Splitting up integral when there is an absolute value

Question

For evaluating an integral with an integrand that has an absolute value, will it work if I split up the integral into sections where the integrand equals zero and then take the absolute value of each part? (a specific easy example below)

$\int_0^4|(x-1)(x-3)|dt=\left|\int_0^1(x-1)(x-3)dt \right|+\left|\int_1^3(x-1)(x-3)dt \right|+\left|\int_3^4(x-1)(x-3)dt \right|$

I know that it's normally done where one just takes the integral of the function when it's positive and then takes the negative of the function when it's negative (so that it turns out positive in the end). But I'm wondering if this way above is equivalent to that all the time?

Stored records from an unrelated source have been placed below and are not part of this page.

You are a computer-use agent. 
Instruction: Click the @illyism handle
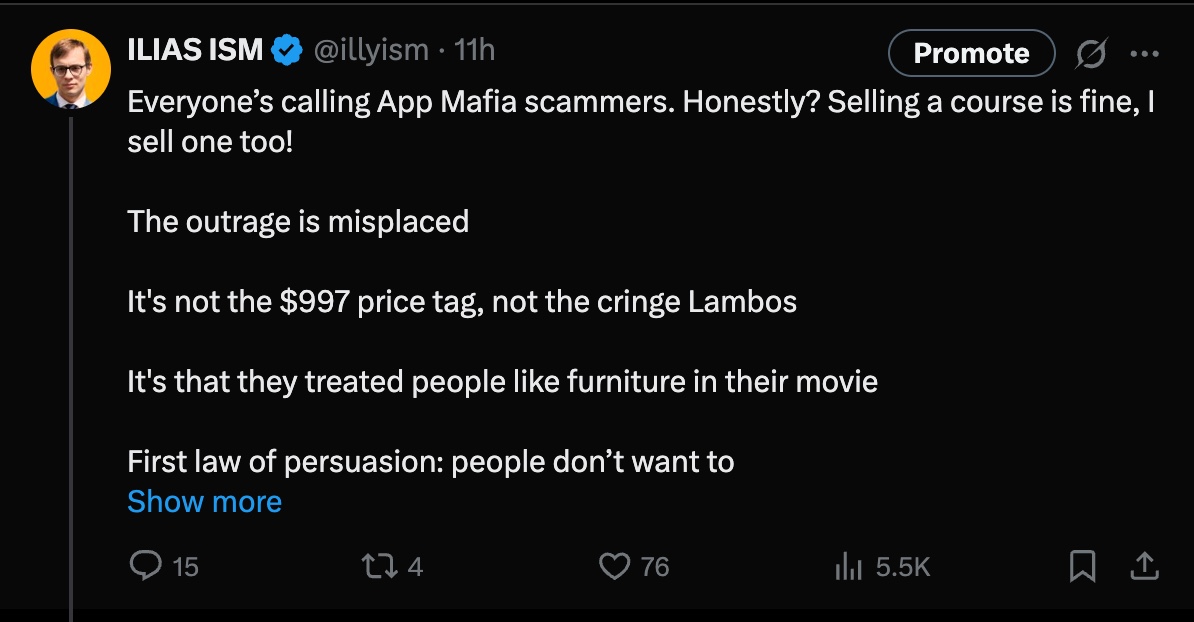[371, 50]
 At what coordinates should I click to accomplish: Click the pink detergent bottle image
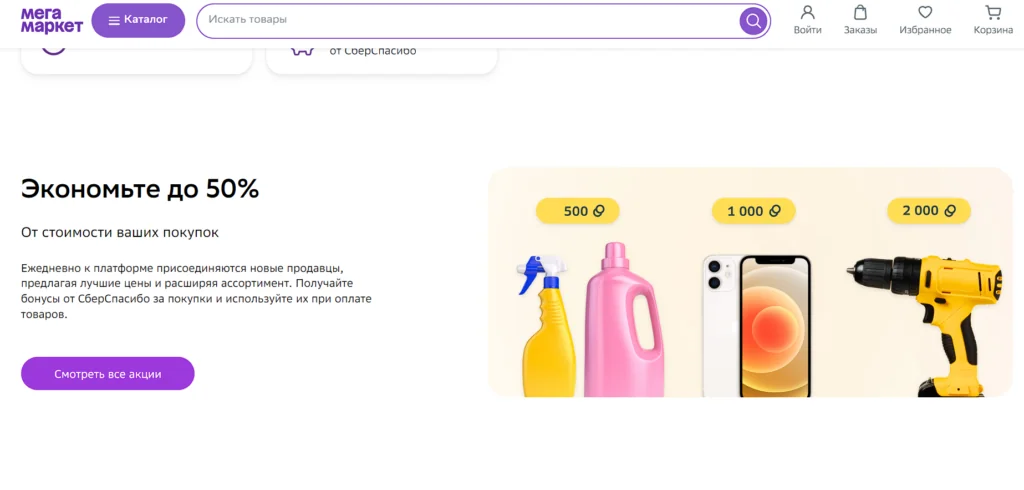coord(623,318)
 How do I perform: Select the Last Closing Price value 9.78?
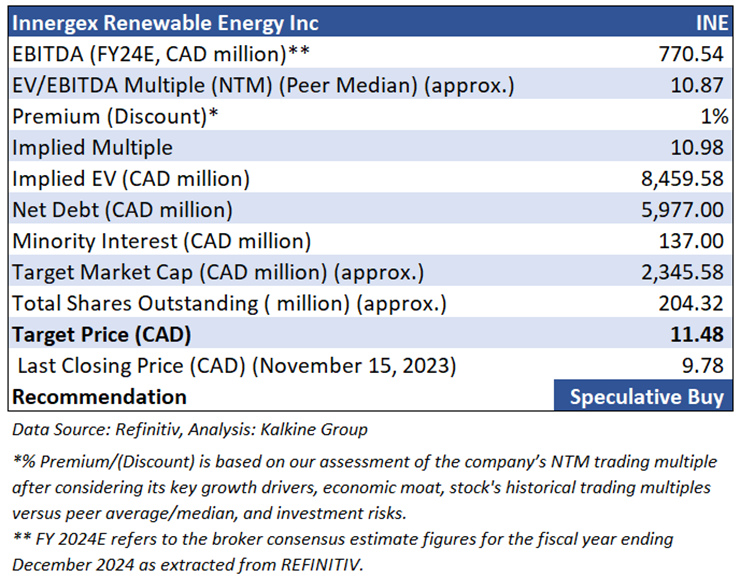click(x=704, y=366)
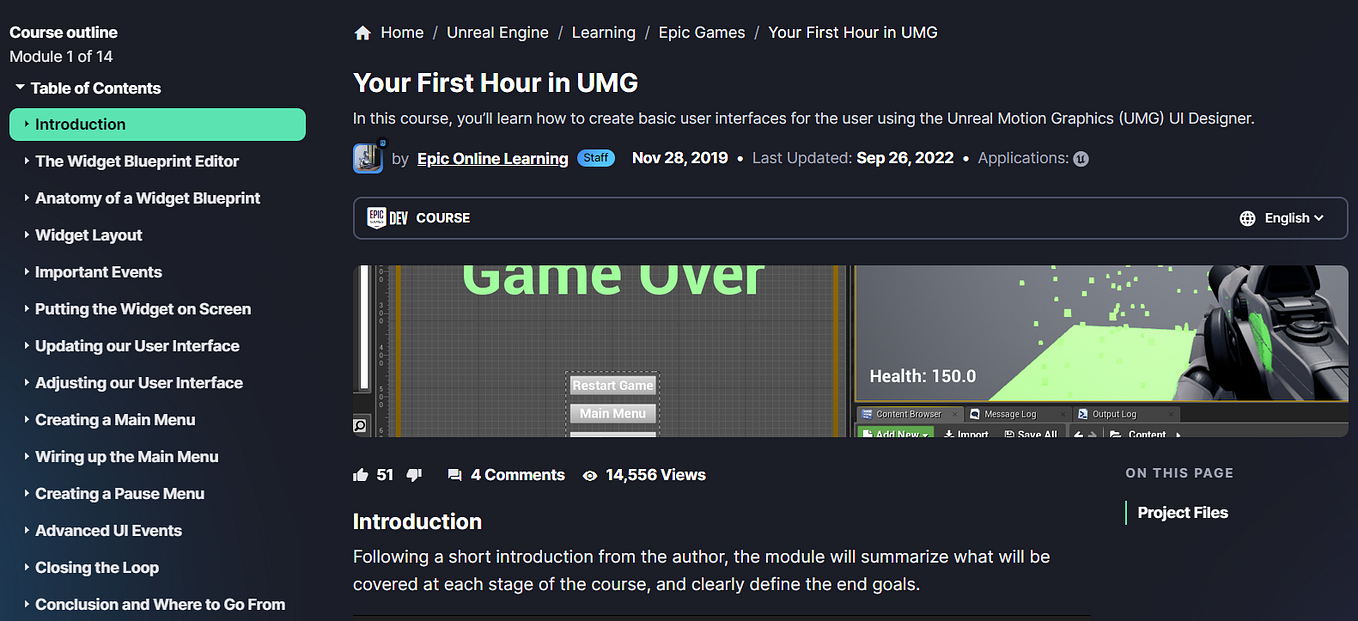
Task: Like the course with the thumbs up icon
Action: click(361, 474)
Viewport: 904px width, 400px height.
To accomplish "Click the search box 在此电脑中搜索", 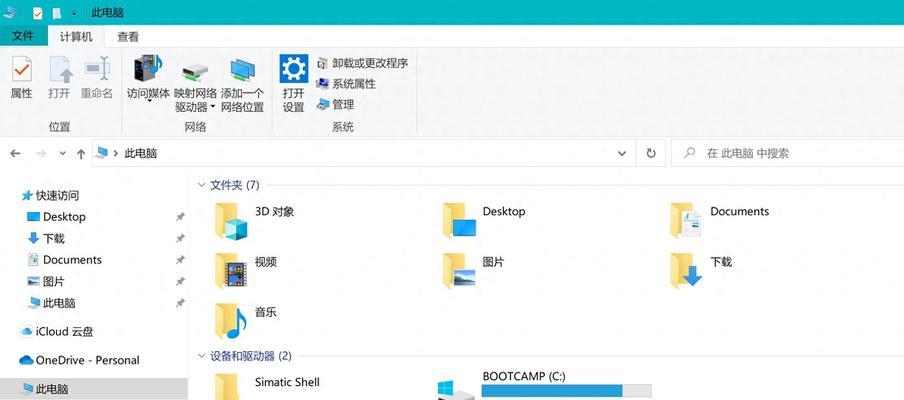I will pos(788,153).

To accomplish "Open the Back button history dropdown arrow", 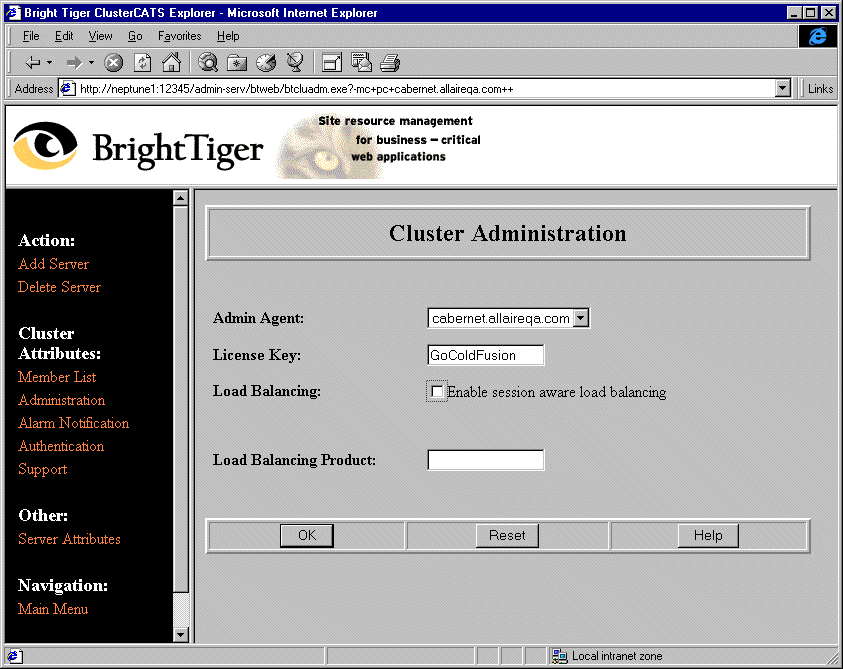I will tap(49, 62).
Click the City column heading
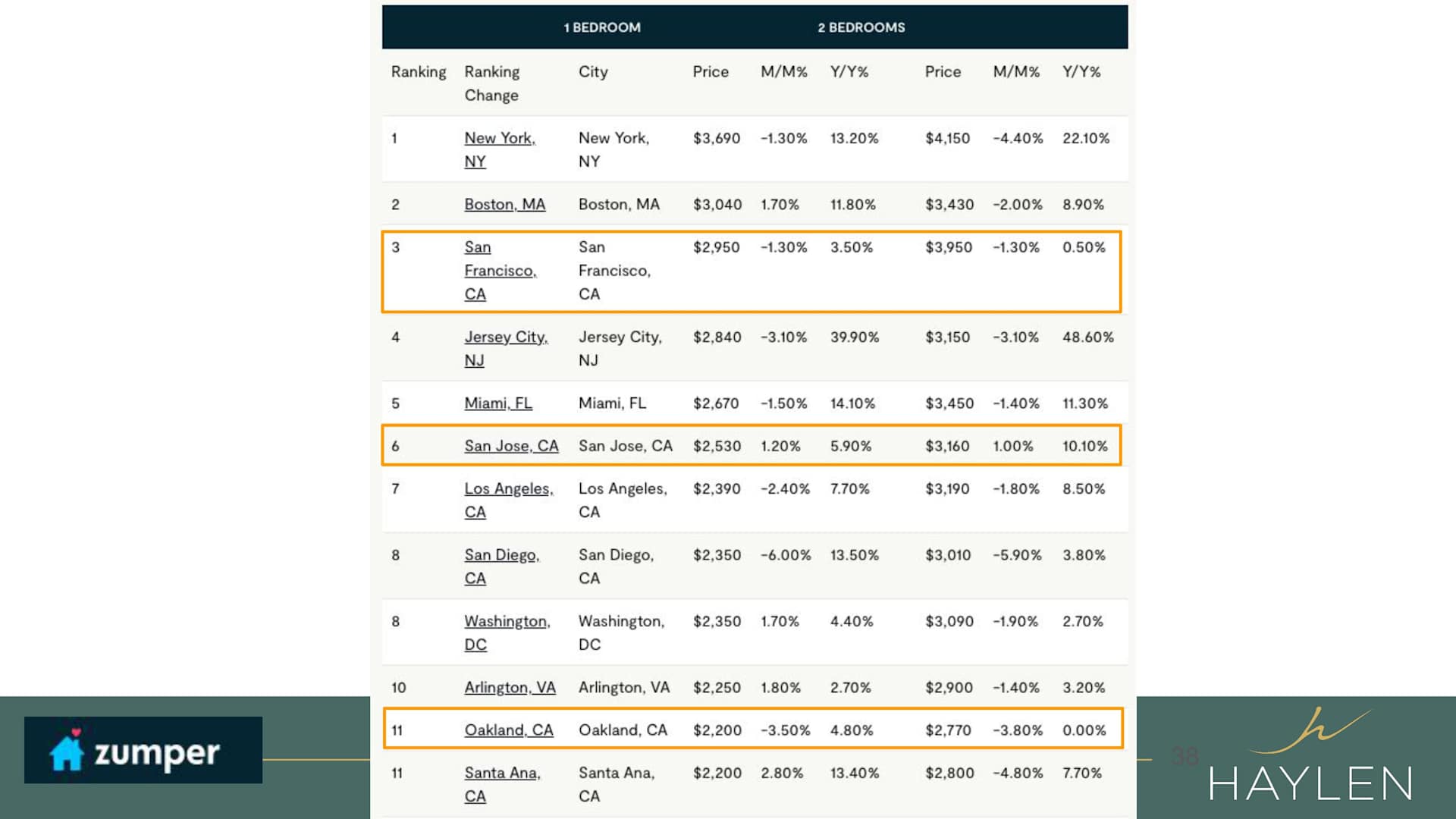The height and width of the screenshot is (819, 1456). 593,72
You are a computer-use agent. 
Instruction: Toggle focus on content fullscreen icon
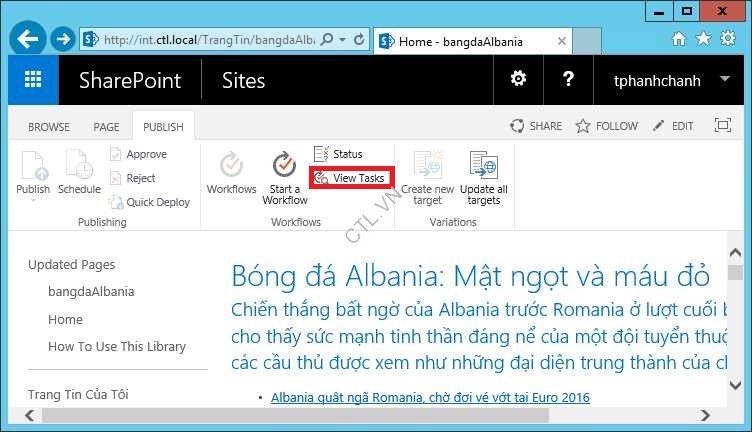click(x=722, y=126)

I haven't been able to find an equality of it, apart from maybe the 6th one here: https://en.wikipedia.org/wiki/Integral#Inequalities

Answer 1

Yes, you can do that. The equality you wrote is fairly easy to prove:

1. Since $$\int_{0}^4f(x)dx = \int_0^1 f(x)dx+\int_1^3 f(x)dx+\int_3^4 f(x)dx$$ is true for any function that is integrable on $[0,4]$, this is also true for $f(x)=|(x-1)(x-3)|$, which means that $$\int_{0}^4|(x-1)(x-3)|dx =\\= \int_0^1 |(x-1)(x-3)|dx+\int_1^3 |(x-1)(x-3)|dx+\int_3^4 |(x-1)(x-3)|dx$$
2. For any function $f$ that is either always non-negative or always non-positive on $[a,b]$, you have $$\int_a^b |f(x)|dx=\left|\int_a^bf(x)dx\right|$$ and if you apply this to all three summands from point 1 (and you can apply it, since the function is entirely non-negative in the first and last summands and entirely negative in the second one), and get the result you need.